Hannes du Plooy, e.com Institute information management manager, believes one should look at SOA as a long-term life cycle.

"As you implement new systems, you will have to change your SOA implementation. The most important thing is to get a strategy in place to determine how you plan to look after it, what feeds into it and what it connects to, particularly because you will not make use of all of the aspects of SOA immediately."

HP Software business unit manager Lenore Kerrigan adds a word of warning: "To ensure the success of an SOA initiative, it is imperative to have an effective governance model to address the processes and policies around SOA. Business is becoming more technologically literate, and if IT doesn`t step to the fore and drive such initiatives, business will. Don`t let SOA stand for State of Anarchy in your organisation!"

What can we expect beyond the hype? Dariel`s Vercellotti says it`s anyone`s guess. "The 'mash up` style application will most probably become ubiquitous, leading to more applications requiring broadband, since organisations will be working online continuously. The consolidation of portions of SOA into common and ever-present software will also affect the business` view of SOA.

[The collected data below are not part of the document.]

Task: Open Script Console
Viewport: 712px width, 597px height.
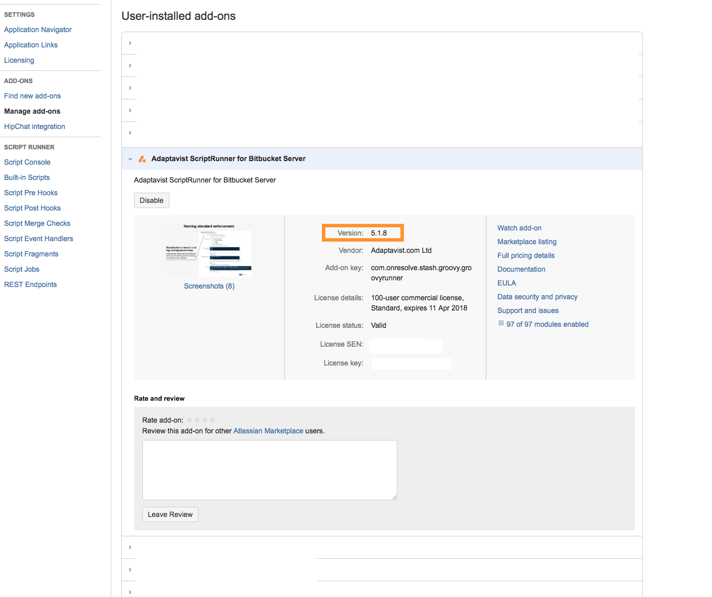Action: pyautogui.click(x=27, y=162)
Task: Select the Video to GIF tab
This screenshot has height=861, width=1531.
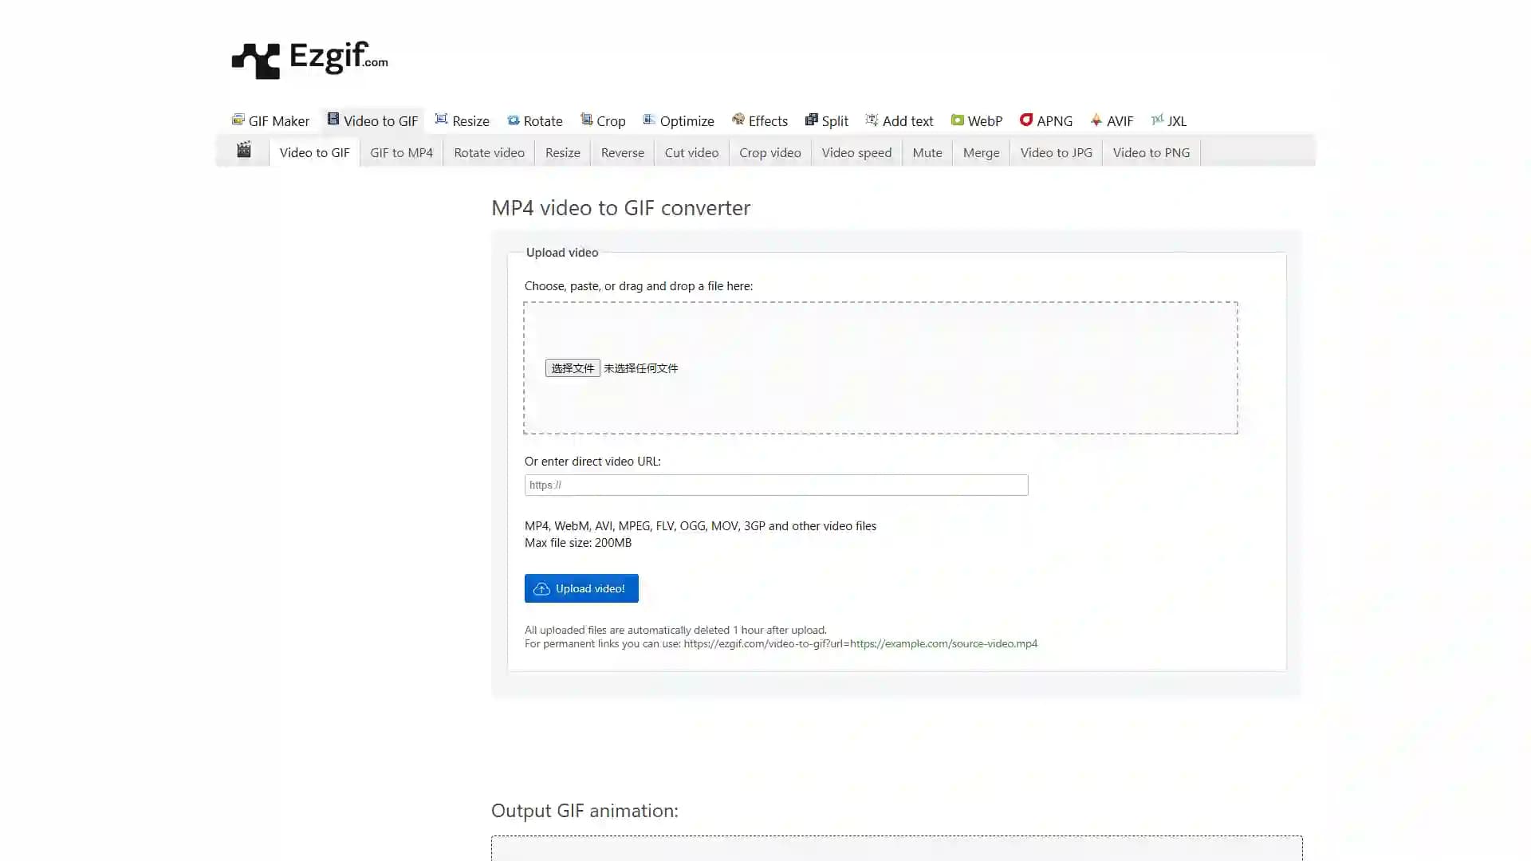Action: [314, 152]
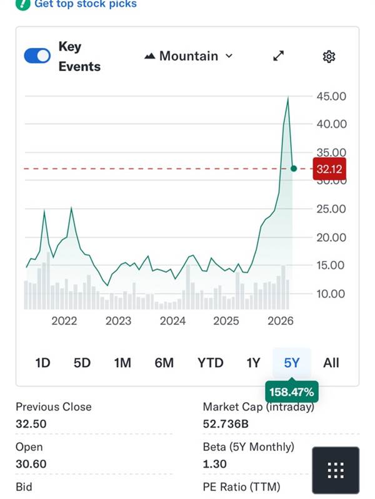Select the 5D time range
This screenshot has height=499, width=375.
pyautogui.click(x=82, y=362)
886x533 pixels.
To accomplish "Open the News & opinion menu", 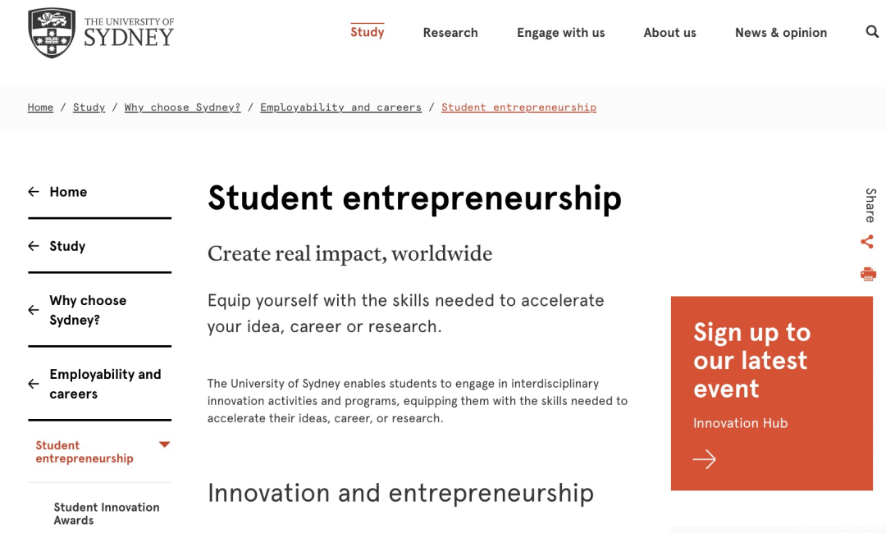I will point(781,33).
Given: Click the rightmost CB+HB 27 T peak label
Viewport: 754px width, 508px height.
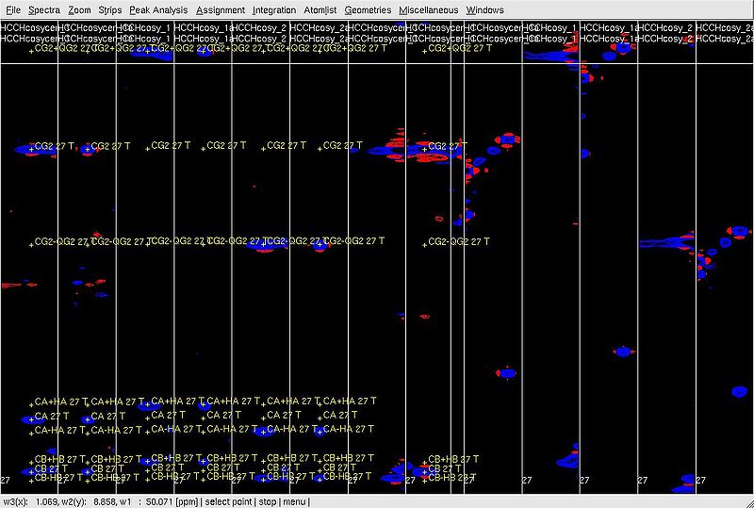Looking at the screenshot, I should (x=452, y=459).
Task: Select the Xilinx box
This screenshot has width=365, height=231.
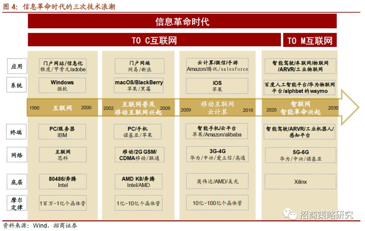Action: 300,182
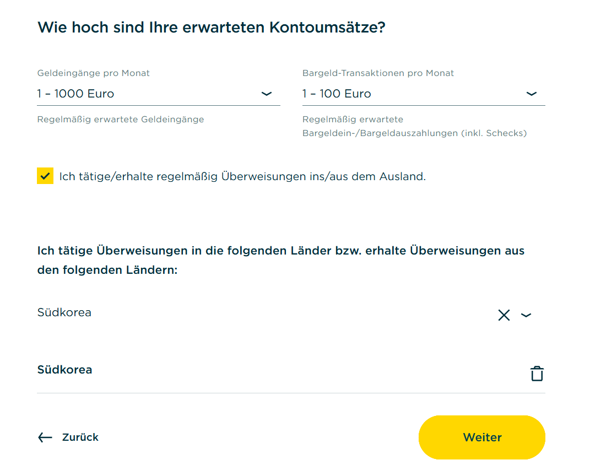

"Additionally, organisations will begin to leverage their existing software assets more effectively and will demand SOA as a prerequisite for large applications purchased to facilitate integration with other enterprise systems. As such, the ongoing business requirement for integration and software market forces will affect how organisations invest in developing SOA. The SOA hype will soon go away and organisations will get on with the business of implementing the approach, as it is definitely here to stay."

This is one thing that is certain: SOA is, indeed, here to stay. While South Africa may be lagging Europe and North America in terms of roll-outs, SOA certainly hasn`t passed us by. Rather, it will have an effect on end-user organisations and the industry itself for some time to come.